Naturally the feature film sees no less than four Malaysian companies involved in its production having bought into its potential, and continuing the trend in most of the commercial films released in Singapore this year, it seems these co-productions are the way to go for access to a larger audience.

Directed by Boris Boo, who last had a joint stint with Jack Neo in the horror comedy Where Got Ghost?, I am starting to detect a continued Jack Neo-ish style permeating through to local films which are trying hard to fill the gap left behind by Jack, by subconsciously employing similar styles after what would arguably be Singapore's most successful contemporary director in terms of box office receipts.

Things like little skits being jointed together to form a feature film, the injection of multiple languages not just to highlight our rich cultural diversity, but rather Hokkien as a language of choice. After all, PCK is a Chinese Ah-Beng contractor who should be comfortable in using his lingua franca, especially since rules for Television broadcast here have set strict guidelines on language grammar.

And not to forget the many blatant product placement which feature prominently in the film at multiple points, with some being part of the backdrop, while others, like a paint company, enjoying a totally needless, unfunny scene being crafted around its shop, and mentioned in what would be pro-product dialogue.

This naturally makes it very jarring to watch, since you're unsure if you're watching a commercial, or that SM Ong, the writer of the story, has something serious to say about the products featured.

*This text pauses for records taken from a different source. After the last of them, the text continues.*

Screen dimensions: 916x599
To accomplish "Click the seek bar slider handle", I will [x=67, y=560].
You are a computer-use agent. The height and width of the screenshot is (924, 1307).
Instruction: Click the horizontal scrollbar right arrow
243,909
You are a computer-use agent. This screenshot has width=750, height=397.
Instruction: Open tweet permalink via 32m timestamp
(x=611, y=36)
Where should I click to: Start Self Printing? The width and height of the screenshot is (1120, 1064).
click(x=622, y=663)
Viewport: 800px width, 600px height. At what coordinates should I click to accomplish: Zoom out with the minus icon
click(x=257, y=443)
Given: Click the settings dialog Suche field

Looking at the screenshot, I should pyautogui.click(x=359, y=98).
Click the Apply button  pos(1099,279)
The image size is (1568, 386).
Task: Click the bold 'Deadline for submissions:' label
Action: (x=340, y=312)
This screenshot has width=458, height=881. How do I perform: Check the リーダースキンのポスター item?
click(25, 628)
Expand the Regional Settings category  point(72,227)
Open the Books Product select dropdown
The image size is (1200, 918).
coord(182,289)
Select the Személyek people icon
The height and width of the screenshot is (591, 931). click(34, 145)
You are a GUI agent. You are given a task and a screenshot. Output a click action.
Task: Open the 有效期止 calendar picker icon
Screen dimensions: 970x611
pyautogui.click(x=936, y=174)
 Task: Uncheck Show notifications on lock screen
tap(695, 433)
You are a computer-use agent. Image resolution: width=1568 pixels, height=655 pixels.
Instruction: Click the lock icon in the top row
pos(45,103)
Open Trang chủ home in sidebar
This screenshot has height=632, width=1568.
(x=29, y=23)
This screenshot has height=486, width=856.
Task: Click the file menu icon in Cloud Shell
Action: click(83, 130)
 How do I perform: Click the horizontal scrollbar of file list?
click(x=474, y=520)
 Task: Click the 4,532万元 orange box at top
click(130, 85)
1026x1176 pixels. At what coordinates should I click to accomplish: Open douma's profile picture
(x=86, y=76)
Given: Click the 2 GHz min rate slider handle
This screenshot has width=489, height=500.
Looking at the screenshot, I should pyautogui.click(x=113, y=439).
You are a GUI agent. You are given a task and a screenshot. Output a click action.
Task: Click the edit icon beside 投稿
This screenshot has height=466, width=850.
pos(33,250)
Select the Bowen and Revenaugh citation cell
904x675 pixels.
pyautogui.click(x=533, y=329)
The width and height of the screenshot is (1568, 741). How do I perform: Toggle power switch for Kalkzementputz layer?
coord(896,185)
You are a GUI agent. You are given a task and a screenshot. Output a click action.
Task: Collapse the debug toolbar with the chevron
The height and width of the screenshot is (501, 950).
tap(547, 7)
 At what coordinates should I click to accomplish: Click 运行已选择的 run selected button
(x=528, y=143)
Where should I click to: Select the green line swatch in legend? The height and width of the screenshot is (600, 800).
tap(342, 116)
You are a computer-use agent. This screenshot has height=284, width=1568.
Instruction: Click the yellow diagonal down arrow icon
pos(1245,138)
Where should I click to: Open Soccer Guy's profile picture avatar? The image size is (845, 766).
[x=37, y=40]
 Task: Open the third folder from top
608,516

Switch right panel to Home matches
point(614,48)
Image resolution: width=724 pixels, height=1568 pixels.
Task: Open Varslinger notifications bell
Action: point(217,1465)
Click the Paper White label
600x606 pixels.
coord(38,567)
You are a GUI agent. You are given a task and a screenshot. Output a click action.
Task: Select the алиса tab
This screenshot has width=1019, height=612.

And like a typical Neo fashioned comedy, there will be characters, scenes and situations which are reflective of the latest hot topics in town, here drawing upon the charity donations saga about misused funds, of filial piety and about the younger generation's attitude toward the aged, money-draining charity shows, and corrupt head honchos who are fuzzy and warm on the outside, but utterly dirty and scheming on the inside.

But you still have to give the story and scriptwriters credit in getting creative with the setting, because having to relocate to KL, and setting the entire film there, means the narrative can do away with PCK's brother Phua Chu Beng, his wife Margaret, and the kids, putting focus instead on Chu Kang (Gurmit Singh) and his vain wife Rosie (Irene Ang), both of whom are really comfortable in their roles like hand in glove, bringing back familiar faces like Ah Ma (Neo Swee Lin) and PCK arch-rival Frankie Foo (Lim Kay Siu).

Henry Thia's filmography has grown this year, and now adds PCK under his belt with his portrayal of Lim Lau Pek, the slimy CEO of Siao Soon old folks home who has the hots for Rosie (don't ask).

The star of the show, in my opinion, happens to be Gurmit Singh's dual role as PCK's grandfather, with a full backstory crafted out that allows for some hamming it up in period costumes, plus a number of scenes that stood out in comical fashion thanks to the character's presence, which provided much needed, genuine humour (forgive me for laughing at the aged) amongst many others which just fell flat.

PCK The Movie also tries to employ certain jokes reminiscent of Hong Kong mo-lei-tau comedies, but these stem from desperation in mimicry which didn't work, only serving to draw attention to itself rather than to make you laugh, akin to listening to popular jokes which are told so often, it's no longer funny.

I'm still skeptical about whether our local English television series can make that successful feature film jump, if the storyline continue to be an extension of what you get on television.

The pacing does sputter in the beginning before finding its feet midway after getting rid of needless supporting character subplots like King Kong (Charlie Tan) and his romance with Lim's assistant manager Angel (Angie Seow) in order to focus on the tripartite challenge set by Lim for PCK and Frankie, and a rushed plot involving old folks getting bumped off as an outcome of stuffing coffers.

In short, this film is only suitable for kids as it played out in juvenile fashion appealing only to that targeted demographic.